KLARKA WEINWURM

CONTINENTAL DRAG – SAVED BY VINYL

It’s not quite a drag, but she’ll pull you along in anguished, articulate sing-song nonetheless.

Continental Drag, the debut LP from East-Coast singer/songwriter and savagely poignant siren Klarka Weinwurm, is a swirling, wintry squall of sentiment and heartfelt soliloquy.

Originally slated for release in 2011, the album heralds heartbreak, hometown woes and habit.

Recorded at the Old Confidence Lodge in Riverport, Nova Scotia, the album is a charming, chilly wash of East-Coast sincerity and Eastern-European ennui. Bridging the gap between Weinwurm’s Nova Scotia reality and her subversive Slovak background, the themes of attachment, longing and uncertainty run rampant through the record.

“I drew a picture that I cannot erase/it’s a shame,” sings Weinwurm on the surprisingly stoic and dark “Little Pictures,” written about acquaintances gone missing on a boat tour. It’s that kind of morbid beauty that underlies the entire record, with Weinwurm as the harbinger of terrible and achingly beautiful truths.

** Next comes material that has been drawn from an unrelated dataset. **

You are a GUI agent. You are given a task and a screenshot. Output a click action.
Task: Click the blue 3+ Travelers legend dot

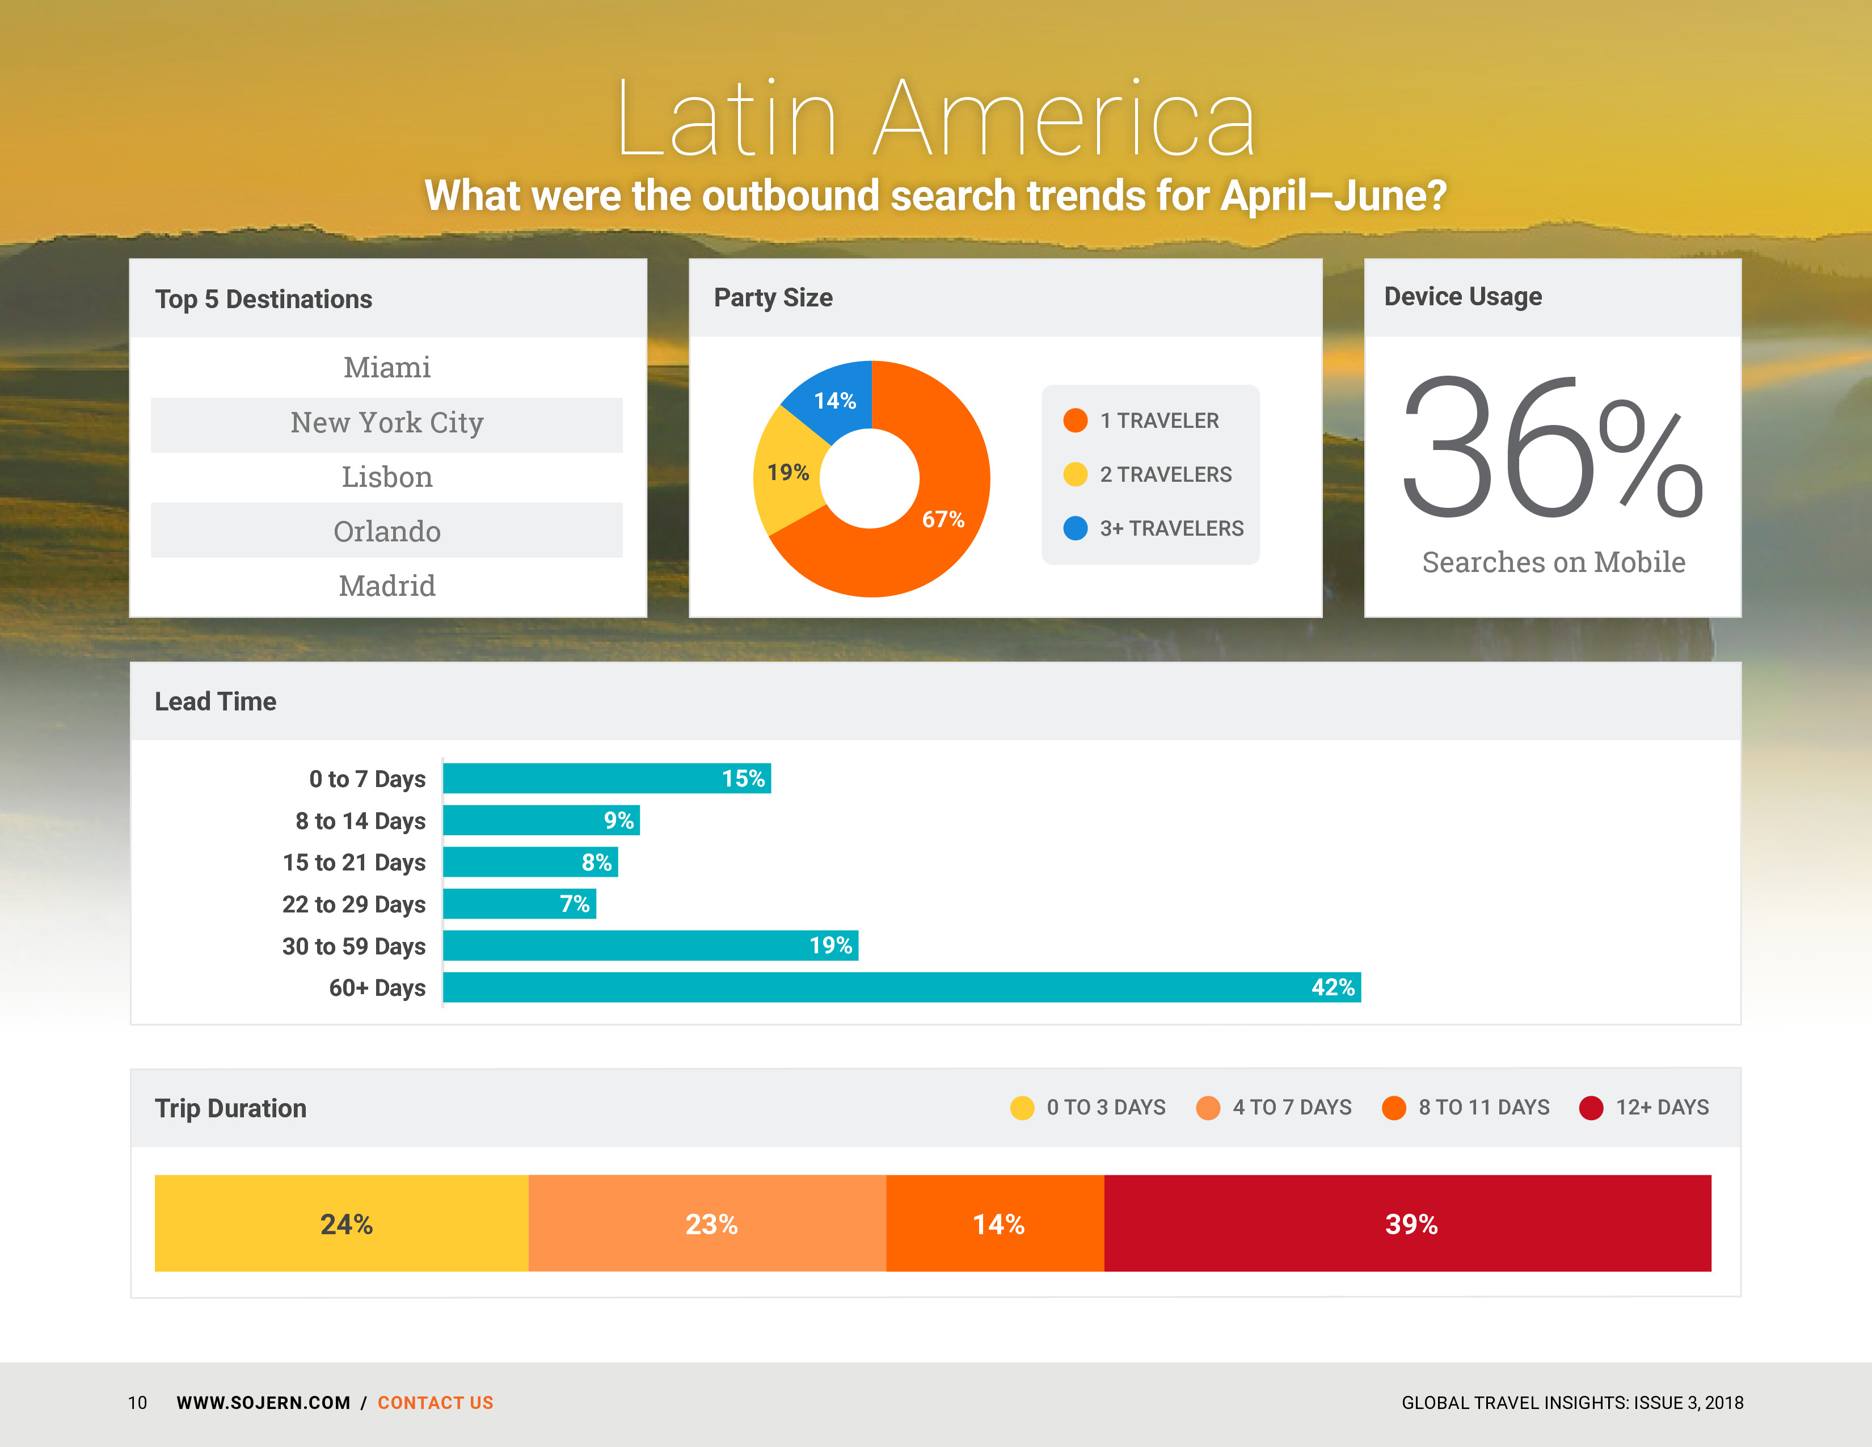point(1075,528)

“Won’t find me now, I’m better than that,” she admits, adorned with pity on the icy, chilling Caroline. “Always waste my time/Always bring to mind that I could do better/that’s fine,” comes her honest onslaught, moments before the macabre and gorgeous, downtrodden refrain of “Come into the cold, Caroline.”

Coming after a couple of predominantly acoustic releases, this side of Weinwurm is agitatingly and acidically intimate, a royal flush of fell swoops and swooning string swells.

“Fireflies/highway summer drives/beady eyes cried,” she sings, unsettlingly on “Houses Shake.” She crafts an achingly cold beauty, painstaking details and diatribes, as Jon McKiel’s gravely baritone backs and beefs up the melody.

This is Weinwurm’s first recorded foray into full-band territory and it brilliantly showcases the brooding intensity of her live performance and the intangible, intricate intimacy of her low-key, acoustic aches. Worth the wait, it’s released just in time to soundtrack long, alcohol and drug-addled walks home to hot cocoa, thick blankets and hugs.

Comforting, yet confronting, Weinwurm crafts a staggeringly beautiful icy canvas of longing and languid, lovelorn melodies on her first full-length, culminating in gushing praise and obsessive listening.